*** Records for processing ***
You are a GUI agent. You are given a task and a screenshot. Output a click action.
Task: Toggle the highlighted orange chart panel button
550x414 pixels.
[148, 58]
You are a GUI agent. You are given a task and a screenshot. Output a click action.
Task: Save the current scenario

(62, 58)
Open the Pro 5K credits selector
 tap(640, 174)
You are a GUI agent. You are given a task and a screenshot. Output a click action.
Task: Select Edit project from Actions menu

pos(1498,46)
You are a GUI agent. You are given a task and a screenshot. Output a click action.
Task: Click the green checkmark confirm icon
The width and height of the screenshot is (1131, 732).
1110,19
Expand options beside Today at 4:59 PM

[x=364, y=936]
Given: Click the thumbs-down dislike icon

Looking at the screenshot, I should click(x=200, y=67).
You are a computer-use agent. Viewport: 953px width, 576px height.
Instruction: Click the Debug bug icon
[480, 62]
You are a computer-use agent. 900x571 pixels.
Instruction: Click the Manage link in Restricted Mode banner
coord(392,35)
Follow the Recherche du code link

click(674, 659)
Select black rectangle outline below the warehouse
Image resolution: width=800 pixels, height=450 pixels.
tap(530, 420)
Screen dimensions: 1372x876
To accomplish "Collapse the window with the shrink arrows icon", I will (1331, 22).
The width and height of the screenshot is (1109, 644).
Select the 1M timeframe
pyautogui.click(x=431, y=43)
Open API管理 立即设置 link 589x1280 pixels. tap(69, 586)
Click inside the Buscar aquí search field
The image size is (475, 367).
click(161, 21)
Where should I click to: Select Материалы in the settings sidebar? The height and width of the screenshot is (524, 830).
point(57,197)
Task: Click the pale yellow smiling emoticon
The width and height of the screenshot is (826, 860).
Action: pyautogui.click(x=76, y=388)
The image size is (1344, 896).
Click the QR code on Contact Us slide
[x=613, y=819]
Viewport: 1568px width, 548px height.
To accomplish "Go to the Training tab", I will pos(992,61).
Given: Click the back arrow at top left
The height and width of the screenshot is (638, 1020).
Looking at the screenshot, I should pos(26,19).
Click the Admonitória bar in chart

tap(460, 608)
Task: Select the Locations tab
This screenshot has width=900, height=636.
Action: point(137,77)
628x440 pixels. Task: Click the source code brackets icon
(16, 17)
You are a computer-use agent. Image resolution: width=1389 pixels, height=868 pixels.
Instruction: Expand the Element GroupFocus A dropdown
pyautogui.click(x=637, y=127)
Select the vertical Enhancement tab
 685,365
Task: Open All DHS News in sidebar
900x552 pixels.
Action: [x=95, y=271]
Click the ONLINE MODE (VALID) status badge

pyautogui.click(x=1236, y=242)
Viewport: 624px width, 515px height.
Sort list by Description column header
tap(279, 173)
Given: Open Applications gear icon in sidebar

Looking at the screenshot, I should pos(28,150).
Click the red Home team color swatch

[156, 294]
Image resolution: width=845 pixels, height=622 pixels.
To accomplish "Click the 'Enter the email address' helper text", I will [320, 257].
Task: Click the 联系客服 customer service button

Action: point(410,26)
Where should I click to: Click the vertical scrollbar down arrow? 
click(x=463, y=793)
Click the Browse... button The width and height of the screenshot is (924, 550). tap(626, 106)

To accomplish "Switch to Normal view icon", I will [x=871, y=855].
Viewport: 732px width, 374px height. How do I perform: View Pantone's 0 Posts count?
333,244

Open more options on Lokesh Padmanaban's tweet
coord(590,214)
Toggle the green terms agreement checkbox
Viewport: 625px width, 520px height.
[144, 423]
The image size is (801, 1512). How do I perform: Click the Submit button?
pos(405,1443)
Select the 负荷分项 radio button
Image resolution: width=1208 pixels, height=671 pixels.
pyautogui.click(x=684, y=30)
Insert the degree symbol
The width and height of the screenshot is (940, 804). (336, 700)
***
» **Problem to work on**: Transcribe every record exactly.

» **Solution**:
You are a GUI agent. You are given a task and a screenshot. Output a click action.
Task: Toggle the highlighted orange chart panel button
550x414 pixels.
[148, 58]
You are a GUI agent. You are given a task and a screenshot. Output a click action.
Task: Save the current scenario

(62, 58)
Open the Pro 5K credits selector
 tap(640, 174)
You are a GUI agent. You are given a task and a screenshot. Output a click action.
Task: Select Edit project from Actions menu

pos(1498,46)
You are a GUI agent. You are given a task and a screenshot. Output a click action.
Task: Click the green checkmark confirm icon
The width and height of the screenshot is (1131, 732).
1110,19
Expand options beside Today at 4:59 PM

[x=364, y=936]
Given: Click the thumbs-down dislike icon

Looking at the screenshot, I should click(x=200, y=67).
You are a computer-use agent. Viewport: 953px width, 576px height.
Instruction: Click the Debug bug icon
[480, 62]
You are a computer-use agent. 900x571 pixels.
Instruction: Click the Manage link in Restricted Mode banner
coord(392,35)
Follow the Recherche du code link

click(674, 659)
Select black rectangle outline below the warehouse
Image resolution: width=800 pixels, height=450 pixels.
tap(530, 420)
Screen dimensions: 1372x876
To accomplish "Collapse the window with the shrink arrows icon", I will (1331, 22).
The width and height of the screenshot is (1109, 644).
Select the 1M timeframe
pyautogui.click(x=431, y=43)
Open API管理 立即设置 link 589x1280 pixels. tap(69, 586)
Click inside the Buscar aquí search field
The image size is (475, 367).
click(161, 21)
Where should I click to: Select Материалы in the settings sidebar? The height and width of the screenshot is (524, 830).
point(57,197)
Task: Click the pale yellow smiling emoticon
The width and height of the screenshot is (826, 860).
Action: pyautogui.click(x=76, y=388)
The image size is (1344, 896).
Click the QR code on Contact Us slide
[x=613, y=819]
Viewport: 1568px width, 548px height.
To accomplish "Go to the Training tab", I will pos(992,61).
Given: Click the back arrow at top left
The height and width of the screenshot is (638, 1020).
Looking at the screenshot, I should pos(26,19).
Click the Admonitória bar in chart

tap(460, 608)
Task: Select the Locations tab
This screenshot has width=900, height=636.
Action: point(137,77)
628x440 pixels. Task: Click the source code brackets icon
(16, 17)
You are a computer-use agent. Image resolution: width=1389 pixels, height=868 pixels.
Instruction: Expand the Element GroupFocus A dropdown
pyautogui.click(x=637, y=127)
Select the vertical Enhancement tab
 685,365
Task: Open All DHS News in sidebar
900x552 pixels.
Action: [x=95, y=271]
Click the ONLINE MODE (VALID) status badge

pyautogui.click(x=1236, y=242)
Viewport: 624px width, 515px height.
Sort list by Description column header
tap(279, 173)
Given: Open Applications gear icon in sidebar

Looking at the screenshot, I should pos(28,150).
Click the red Home team color swatch

[156, 294]
Image resolution: width=845 pixels, height=622 pixels.
To accomplish "Click the 'Enter the email address' helper text", I will [320, 257].
Task: Click the 联系客服 customer service button

Action: point(410,26)
Where should I click to: Click the vertical scrollbar down arrow? 
click(x=463, y=793)
Click the Browse... button The width and height of the screenshot is (924, 550). tap(626, 106)

To accomplish "Switch to Normal view icon", I will [x=871, y=855].
Viewport: 732px width, 374px height. How do I perform: View Pantone's 0 Posts count?
333,244

Open more options on Lokesh Padmanaban's tweet
coord(590,214)
Toggle the green terms agreement checkbox
Viewport: 625px width, 520px height.
[144, 423]
The image size is (801, 1512). How do I perform: Click the Submit button?
pos(405,1443)
Select the 负荷分项 radio button
Image resolution: width=1208 pixels, height=671 pixels.
pyautogui.click(x=684, y=30)
Insert the degree symbol
The width and height of the screenshot is (940, 804). (336, 700)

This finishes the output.